Yildiz alla Juve: tra Germania, Turchia e Italia, il mio percorso in bianconero dal primo giorno

Un ragazzo nato a Ratisbona che impara presto a muoversi tra tre alfabeti emotivi: Germania, Turchia, Italia. Una maglia bianconera che diventa casa, una porta che si apre il primo giorno e resta socchiusa sul futuro. Questo è il racconto di un cammino che intreccia talento, scelte e appartenenze, senza perdere il filo della normalità.

Parla con calma. Sceglie le parole. Dice che la Juve lo ha messo davanti a uno specchio. Non quello dei trofei, ma quello delle abitudini: allenarsi forte, ascoltare, ripetere i gesti finché diventano naturali. È qui che Kenan Yildiz, attaccante turco classe 2005, trova il passo giusto. E capisce che la velocità non serve a niente se non sai dove vuoi andare.

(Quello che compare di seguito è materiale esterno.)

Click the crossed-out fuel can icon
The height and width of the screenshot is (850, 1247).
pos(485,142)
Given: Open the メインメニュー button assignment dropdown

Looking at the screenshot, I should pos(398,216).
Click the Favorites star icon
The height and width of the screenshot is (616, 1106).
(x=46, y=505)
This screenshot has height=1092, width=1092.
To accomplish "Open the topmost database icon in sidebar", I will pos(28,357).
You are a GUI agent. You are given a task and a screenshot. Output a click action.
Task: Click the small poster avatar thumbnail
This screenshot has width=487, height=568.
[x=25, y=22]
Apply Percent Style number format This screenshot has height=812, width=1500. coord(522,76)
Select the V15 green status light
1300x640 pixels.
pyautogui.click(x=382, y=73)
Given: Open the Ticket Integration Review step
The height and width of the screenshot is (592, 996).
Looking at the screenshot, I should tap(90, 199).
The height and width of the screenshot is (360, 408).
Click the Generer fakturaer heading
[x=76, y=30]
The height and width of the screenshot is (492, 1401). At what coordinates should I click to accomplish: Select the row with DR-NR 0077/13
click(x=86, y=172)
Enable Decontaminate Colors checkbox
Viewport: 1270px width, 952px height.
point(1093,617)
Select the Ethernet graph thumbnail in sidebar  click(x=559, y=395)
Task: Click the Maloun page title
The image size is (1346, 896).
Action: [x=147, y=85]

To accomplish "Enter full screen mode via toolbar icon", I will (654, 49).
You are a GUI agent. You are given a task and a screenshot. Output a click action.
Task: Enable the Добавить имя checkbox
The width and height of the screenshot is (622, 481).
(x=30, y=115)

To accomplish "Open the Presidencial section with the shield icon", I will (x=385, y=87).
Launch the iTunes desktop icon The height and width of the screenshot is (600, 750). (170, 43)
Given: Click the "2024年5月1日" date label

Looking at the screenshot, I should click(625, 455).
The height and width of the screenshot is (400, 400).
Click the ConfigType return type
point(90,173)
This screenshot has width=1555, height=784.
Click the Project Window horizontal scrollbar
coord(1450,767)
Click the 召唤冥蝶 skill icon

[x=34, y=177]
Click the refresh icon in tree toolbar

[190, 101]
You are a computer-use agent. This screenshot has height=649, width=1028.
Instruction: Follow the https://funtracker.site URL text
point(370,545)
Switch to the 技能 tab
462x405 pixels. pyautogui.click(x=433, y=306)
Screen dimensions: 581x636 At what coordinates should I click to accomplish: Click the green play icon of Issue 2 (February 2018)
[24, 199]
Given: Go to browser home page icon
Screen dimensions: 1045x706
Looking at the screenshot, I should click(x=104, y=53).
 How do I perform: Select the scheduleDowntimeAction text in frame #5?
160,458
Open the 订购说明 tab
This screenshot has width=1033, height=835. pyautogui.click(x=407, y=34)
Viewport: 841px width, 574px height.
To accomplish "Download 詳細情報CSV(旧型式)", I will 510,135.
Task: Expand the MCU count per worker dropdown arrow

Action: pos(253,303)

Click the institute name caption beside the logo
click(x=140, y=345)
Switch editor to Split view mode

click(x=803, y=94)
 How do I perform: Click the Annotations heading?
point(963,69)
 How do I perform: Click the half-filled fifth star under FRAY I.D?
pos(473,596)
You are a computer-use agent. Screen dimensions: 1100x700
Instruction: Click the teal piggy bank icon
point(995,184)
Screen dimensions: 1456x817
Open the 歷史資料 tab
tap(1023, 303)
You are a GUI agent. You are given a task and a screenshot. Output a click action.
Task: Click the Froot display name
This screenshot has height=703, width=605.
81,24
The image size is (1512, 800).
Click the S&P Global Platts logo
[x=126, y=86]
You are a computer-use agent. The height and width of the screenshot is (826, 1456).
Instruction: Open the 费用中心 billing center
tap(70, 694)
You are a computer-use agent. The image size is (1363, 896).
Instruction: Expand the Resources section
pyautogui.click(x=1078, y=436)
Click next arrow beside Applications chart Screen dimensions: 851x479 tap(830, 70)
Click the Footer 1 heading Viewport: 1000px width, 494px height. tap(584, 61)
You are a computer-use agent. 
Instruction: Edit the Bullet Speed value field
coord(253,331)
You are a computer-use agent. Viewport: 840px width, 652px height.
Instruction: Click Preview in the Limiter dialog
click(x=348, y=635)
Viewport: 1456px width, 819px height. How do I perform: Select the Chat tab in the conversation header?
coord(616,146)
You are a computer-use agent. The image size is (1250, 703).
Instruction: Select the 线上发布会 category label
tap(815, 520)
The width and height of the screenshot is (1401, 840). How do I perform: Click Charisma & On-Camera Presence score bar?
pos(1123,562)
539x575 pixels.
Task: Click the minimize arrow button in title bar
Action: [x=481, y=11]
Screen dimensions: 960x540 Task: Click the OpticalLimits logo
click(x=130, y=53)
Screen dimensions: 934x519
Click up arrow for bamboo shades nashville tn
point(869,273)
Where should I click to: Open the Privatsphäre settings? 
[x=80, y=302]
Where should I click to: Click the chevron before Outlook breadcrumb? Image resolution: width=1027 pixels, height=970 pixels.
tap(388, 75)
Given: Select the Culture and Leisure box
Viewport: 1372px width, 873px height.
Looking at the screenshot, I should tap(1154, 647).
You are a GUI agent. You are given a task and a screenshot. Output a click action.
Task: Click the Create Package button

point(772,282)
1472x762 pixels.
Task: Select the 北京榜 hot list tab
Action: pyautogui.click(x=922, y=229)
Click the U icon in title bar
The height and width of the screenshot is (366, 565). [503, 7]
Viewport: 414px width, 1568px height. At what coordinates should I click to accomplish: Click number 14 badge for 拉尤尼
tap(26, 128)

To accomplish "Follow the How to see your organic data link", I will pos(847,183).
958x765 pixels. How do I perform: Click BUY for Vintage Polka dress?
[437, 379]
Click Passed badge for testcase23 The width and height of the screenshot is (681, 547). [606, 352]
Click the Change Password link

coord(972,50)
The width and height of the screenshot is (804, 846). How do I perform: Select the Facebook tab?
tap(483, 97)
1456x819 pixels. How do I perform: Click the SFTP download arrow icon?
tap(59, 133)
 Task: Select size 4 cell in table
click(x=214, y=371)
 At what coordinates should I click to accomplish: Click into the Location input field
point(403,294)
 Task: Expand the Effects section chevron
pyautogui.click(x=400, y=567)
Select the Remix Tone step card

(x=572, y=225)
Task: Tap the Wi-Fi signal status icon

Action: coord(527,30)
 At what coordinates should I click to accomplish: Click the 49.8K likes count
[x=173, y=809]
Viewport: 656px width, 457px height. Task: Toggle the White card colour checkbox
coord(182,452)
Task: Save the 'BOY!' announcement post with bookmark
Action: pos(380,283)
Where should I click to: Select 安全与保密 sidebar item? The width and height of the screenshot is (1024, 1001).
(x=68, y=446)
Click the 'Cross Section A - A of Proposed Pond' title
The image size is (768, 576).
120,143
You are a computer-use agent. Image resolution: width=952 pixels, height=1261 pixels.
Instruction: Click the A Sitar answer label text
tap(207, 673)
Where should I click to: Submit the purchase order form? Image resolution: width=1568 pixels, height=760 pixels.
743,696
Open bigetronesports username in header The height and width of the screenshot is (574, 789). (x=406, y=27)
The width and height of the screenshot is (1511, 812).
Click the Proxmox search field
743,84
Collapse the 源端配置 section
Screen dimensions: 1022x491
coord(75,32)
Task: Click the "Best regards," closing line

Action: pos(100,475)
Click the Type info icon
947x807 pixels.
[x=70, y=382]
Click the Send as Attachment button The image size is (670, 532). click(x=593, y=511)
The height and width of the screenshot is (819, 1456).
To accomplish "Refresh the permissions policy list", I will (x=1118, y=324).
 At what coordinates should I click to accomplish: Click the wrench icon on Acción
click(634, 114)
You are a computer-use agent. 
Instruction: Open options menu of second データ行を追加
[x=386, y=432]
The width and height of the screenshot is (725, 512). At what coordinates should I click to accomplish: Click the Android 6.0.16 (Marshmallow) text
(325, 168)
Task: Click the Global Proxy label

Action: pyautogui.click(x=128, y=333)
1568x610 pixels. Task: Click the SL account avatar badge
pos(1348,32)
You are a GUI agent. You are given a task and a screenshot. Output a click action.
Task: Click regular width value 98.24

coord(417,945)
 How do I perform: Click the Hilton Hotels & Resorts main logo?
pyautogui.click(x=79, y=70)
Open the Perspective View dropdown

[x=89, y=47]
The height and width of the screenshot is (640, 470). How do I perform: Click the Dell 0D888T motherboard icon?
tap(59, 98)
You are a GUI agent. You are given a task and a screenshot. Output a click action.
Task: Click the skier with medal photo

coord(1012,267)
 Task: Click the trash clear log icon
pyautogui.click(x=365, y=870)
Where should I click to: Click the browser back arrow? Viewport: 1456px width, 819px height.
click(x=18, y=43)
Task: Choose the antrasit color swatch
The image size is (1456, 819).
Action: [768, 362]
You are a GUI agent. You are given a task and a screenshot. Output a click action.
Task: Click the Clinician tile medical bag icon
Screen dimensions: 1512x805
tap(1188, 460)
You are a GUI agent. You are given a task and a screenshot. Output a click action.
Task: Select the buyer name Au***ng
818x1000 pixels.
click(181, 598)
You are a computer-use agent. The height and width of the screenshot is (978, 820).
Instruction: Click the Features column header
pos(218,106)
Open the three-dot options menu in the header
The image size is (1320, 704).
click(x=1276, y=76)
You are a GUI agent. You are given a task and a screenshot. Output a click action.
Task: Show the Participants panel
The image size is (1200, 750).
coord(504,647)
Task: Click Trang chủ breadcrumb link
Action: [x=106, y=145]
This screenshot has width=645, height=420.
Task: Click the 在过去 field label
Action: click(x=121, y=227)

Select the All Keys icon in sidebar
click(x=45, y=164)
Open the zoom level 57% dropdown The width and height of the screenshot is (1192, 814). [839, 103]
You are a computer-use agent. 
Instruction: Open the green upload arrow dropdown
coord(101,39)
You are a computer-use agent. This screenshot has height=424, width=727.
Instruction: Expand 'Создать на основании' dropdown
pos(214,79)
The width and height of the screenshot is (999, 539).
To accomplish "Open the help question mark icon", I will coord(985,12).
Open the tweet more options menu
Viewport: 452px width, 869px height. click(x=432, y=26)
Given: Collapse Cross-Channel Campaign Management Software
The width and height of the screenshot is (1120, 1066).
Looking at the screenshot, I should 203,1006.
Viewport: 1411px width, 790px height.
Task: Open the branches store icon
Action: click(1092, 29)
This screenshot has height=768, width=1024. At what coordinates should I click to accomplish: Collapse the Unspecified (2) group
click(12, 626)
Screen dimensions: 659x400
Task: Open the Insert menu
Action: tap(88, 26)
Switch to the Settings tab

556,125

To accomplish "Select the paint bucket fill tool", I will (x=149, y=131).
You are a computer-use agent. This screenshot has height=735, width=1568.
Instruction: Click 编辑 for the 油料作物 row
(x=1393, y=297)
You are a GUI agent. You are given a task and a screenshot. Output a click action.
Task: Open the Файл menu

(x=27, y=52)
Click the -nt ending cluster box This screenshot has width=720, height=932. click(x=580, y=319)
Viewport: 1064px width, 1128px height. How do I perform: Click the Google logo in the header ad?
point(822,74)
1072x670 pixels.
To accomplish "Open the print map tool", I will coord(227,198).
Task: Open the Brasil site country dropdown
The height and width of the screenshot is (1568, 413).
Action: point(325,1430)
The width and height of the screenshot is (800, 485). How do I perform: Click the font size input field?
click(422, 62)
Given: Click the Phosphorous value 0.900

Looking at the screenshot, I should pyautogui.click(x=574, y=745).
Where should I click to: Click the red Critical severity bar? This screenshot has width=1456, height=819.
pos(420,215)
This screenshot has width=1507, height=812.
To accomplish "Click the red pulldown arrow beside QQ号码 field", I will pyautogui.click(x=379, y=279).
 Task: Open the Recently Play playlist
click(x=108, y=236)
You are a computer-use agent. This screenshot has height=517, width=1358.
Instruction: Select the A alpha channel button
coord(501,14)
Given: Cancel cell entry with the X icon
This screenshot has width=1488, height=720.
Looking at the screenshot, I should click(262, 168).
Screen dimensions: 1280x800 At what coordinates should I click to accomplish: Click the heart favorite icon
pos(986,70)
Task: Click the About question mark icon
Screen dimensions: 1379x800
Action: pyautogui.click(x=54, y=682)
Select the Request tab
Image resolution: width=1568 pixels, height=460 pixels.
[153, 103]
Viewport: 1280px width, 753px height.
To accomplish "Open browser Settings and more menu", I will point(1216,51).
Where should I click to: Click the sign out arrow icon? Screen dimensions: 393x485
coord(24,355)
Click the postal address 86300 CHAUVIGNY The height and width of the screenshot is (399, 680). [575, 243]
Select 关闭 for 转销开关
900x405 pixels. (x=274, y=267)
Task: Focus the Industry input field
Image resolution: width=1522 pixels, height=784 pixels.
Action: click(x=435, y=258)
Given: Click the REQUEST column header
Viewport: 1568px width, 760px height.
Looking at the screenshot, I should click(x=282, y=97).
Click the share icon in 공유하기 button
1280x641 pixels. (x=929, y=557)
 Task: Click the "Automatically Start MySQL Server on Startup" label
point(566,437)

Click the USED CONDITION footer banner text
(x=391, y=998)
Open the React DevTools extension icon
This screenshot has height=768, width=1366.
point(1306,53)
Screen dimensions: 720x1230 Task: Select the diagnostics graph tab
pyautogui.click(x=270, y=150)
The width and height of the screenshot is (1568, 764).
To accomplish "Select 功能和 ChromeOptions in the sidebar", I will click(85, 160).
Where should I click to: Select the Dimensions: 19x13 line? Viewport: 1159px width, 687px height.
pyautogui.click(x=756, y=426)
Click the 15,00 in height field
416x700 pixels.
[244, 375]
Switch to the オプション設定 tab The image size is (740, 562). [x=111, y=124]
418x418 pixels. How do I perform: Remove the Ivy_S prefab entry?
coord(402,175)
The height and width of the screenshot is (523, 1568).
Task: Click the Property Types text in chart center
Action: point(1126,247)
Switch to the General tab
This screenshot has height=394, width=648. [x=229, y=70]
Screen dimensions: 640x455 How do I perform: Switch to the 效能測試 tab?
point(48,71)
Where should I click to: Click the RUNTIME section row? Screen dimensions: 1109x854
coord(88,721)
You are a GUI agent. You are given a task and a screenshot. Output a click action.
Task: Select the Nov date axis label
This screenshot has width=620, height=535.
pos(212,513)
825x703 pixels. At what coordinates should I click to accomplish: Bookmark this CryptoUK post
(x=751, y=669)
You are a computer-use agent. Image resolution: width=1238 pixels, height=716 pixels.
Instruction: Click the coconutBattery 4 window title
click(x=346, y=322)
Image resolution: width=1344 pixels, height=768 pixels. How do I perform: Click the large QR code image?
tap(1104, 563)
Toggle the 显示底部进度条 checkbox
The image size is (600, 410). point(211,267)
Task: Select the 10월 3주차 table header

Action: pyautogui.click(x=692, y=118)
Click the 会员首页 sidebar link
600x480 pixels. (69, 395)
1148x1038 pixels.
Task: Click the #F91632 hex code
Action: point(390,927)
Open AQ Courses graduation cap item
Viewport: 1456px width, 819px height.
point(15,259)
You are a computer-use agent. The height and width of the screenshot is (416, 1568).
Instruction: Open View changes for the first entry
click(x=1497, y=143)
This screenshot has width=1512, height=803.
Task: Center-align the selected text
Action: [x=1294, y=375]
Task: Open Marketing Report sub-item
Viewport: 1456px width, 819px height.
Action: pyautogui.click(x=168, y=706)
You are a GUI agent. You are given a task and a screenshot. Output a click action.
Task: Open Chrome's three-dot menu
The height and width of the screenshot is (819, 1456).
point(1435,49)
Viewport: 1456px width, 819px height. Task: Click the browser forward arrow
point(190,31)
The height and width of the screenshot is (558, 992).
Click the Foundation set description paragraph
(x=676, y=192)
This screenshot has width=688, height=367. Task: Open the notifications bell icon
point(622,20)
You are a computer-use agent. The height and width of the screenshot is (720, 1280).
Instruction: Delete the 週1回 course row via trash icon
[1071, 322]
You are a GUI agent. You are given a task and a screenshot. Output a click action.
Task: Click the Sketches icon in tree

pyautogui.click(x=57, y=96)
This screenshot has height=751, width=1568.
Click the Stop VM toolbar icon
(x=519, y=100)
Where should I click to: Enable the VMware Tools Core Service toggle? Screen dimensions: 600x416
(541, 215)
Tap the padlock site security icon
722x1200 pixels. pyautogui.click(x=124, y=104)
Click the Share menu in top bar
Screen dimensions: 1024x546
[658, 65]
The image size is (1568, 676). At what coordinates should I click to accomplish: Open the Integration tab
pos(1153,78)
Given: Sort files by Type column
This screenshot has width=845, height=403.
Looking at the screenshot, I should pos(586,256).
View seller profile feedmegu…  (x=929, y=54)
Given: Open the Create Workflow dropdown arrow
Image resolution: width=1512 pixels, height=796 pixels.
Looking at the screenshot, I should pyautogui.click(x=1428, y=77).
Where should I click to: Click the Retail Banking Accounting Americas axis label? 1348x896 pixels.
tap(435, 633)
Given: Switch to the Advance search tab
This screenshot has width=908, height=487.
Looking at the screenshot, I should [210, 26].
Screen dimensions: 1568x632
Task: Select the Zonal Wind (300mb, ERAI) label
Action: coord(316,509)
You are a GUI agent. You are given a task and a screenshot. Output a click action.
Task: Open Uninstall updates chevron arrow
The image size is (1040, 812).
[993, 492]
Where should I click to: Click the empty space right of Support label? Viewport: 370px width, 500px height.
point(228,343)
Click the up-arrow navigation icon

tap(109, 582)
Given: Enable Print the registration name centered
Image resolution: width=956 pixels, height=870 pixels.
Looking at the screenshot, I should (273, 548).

La prima volta al J Medical è una scena semplice: visite, sguardi, cancelli. Il centro di Continassa ha il profumo dell’erba tagliata. Lui osserva tutto, quasi in silenzio. Arriva nel 2022, dopo il vivaio del Bayern. Trova la Next Gen. Trova minuti, contatti, ritmo. Si sporca le mani nella Serie C, poi si alza sulle punte.

Senza anticipare il punto, basta dire questo: quando entra allo stadio e vede la luce sul rettangolo, ogni dubbio si restringe.

Radici tedesche, scelta turca

Kenan nasce a Ratisbona nel 2005. Cresce in un calcio che insegna ordine e metodo. Parla tedesco con disinvoltura. A casa sente il turco dei nonni. La scelta della Nazionale arriva presto e non è un gesto contro nessuno: è un sì alla Turchia, alle sue immagini dell’estate, ai pranzi lunghi, a un’idea di sé più istintiva. L’esordio ufficiale arriva nel 2023. Poco dopo, a Berlino, segna contro la Germania in amichevole. Non c’è posa in quella rete. C’è la serenità di chi accetta la propria mappa. Nell’estate 2024 gioca l’Europeo. È giovane, rischia, prova la giocata. Quando va bene, l’inerzia cambia. Quando sbaglia, registra l’errore e riparte. Dati alla mano, la crescita è continua: più minuti, più duelli vinti, più coraggio nello stretto. Il resto sono chiacchiere.

Il primo giorno in bianconero e ciò che resta

Il passaggio alla Juventus nel 2022 è uno strappo dolce. Lascia la comfort zone, entra in un ambiente che pretende. L’Allianz Stadium impone postura e idee chiare. L’allenatore gli chiede linee semplici: attacca la profondità, aiuta in pressione, scegli il tempo giusto. Arriva il debutto in Serie A nell’autunno 2023. Arrivano le prime giocate pesanti: un gol in campionato a dicembre contro il Frosinone, un sinistro pulito in Coppa Italia a gennaio 2024. Non sono episodi isolati: sono indizi. La squadra lo cerca tra le linee perché sa che riceve orientato, sa che il primo controllo libera il tiro o l’assist. Lui risponde con un linguaggio breve: stop, tocco, strappo.

C’è poi la terza sponda: l’Italia. La lingua scivola in fretta, lo spogliatoio fa il resto. Qui capisce che la tattica convive con l’istinto, che l’errore è materiale da officina. Impara a stare dentro la partita anche senza palla. Impara a respirare con la curva quando la gara rallenta. Alcuni dettagli non sono pubblici e restano nell’area tecnica: carichi settimanali, obiettivi interni, scelte sul ruolo tra seconda punta ed esterno. È giusto segnalarlo.

Alla fine, la domanda che lascia sul tavolo non è calcistica: quanto spazio concedi a ciò che ami davvero? Per lui, oggi, la risposta è una maglia che pesa e una città che lo prende per mano. Tra Germania, Turchia e Italia, Kenan tiene il filo. Il resto lo diranno i pomeriggi d’inverno, quando il sole cala presto e la palla esige coraggio. E tu, in che lingua parli quando devi scegliere chi sei?